** Given text follows **

Thursday, April 08, 2010

release 1.6.10 of the PowerShell Provider for Mercurial

BitBucket project link:

Release 1.6.10 introduces two features. The first is a special case of getting the content (gc) of a changeset. When the changeset's path ends in ":stat" then the returned content is the three bottom totals from "hg di --stat", 1) number of files changed, 2) lines added, 3) lines removed. In my opinion, the task of obtaining those numbers for a changeset is probably frequent enough, and the hassle saved by delegating the parsing substantial enough, to justify placing direct support for it in the provider. It's possible that :stat will be joined by other path suffix "modifiers" in the future but only if the effect achieved is similarly frequent and substantial (i.e. no path modifiers for rare or trivially-achieved tasks).

The second feature is a module script file, MercurialProvider.psm1, which contains helper PowerShell functions for common needs. Currently all the functions are for more convenient usage of the ":stat" modifier.

Friday, April 02, 2010

release 1.6.9 of the PowerShell Provider for Mercurial

BitBucket project link:

The big user-visible change this time is the optional parameter -HgExtraParameters. In practice someone would probably use a shortened form like "-hgextra". This parameter is for additional hg parameters when the command returns something other than changesets and therefore -Filter doesn't apply. If you're getting a changeset's content, which is its diff against its first parent, you could include -hgextra "--reverse" after the path to instead see a diff that reverses the changeset.

** End of Given text **

__Your goal__: According to the blog posts on the PowerShell Provider for Mercurial, which totals does getting the content of a changeset path ending in ":stat" return? List all of them.

** Given data follows **

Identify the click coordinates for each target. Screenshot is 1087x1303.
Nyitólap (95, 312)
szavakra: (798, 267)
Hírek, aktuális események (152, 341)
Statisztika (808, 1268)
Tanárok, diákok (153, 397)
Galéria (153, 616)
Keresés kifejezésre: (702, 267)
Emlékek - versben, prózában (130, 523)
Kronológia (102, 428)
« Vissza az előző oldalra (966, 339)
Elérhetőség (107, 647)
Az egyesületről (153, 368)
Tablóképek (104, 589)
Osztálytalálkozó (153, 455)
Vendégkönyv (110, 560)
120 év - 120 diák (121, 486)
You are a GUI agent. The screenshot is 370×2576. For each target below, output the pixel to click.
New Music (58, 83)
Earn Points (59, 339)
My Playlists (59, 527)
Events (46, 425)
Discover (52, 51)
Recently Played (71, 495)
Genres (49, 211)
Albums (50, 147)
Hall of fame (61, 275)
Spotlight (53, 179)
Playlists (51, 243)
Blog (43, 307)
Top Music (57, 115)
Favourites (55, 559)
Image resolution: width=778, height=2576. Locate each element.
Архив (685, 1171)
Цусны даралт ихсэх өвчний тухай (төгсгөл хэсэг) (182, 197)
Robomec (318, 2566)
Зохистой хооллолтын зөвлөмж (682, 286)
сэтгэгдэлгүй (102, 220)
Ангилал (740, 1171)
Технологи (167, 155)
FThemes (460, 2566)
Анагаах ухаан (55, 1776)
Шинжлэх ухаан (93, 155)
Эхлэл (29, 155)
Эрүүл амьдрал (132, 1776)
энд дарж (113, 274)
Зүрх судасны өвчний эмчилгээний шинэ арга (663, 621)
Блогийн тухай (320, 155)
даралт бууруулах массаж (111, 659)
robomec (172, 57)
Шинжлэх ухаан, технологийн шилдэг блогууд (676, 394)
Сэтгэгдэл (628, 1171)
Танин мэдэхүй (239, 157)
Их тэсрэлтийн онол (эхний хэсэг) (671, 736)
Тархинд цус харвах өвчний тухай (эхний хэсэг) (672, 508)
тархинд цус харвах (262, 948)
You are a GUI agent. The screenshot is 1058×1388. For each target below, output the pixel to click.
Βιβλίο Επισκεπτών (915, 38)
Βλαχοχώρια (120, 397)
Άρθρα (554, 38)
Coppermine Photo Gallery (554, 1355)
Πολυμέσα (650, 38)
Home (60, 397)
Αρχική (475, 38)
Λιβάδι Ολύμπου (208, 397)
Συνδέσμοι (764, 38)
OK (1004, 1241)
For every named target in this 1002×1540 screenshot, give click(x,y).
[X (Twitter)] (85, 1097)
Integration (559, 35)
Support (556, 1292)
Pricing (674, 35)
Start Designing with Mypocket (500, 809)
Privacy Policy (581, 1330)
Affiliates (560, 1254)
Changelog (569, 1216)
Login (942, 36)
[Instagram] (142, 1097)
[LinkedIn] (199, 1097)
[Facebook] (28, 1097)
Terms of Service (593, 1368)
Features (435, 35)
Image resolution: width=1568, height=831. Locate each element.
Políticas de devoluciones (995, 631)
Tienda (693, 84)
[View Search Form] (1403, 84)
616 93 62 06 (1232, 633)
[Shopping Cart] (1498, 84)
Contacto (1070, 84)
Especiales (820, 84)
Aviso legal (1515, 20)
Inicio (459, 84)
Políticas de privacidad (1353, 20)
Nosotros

** End of Given data **

__Exercise solution__:
1. Number of files changed
2. Lines added
3. Lines removed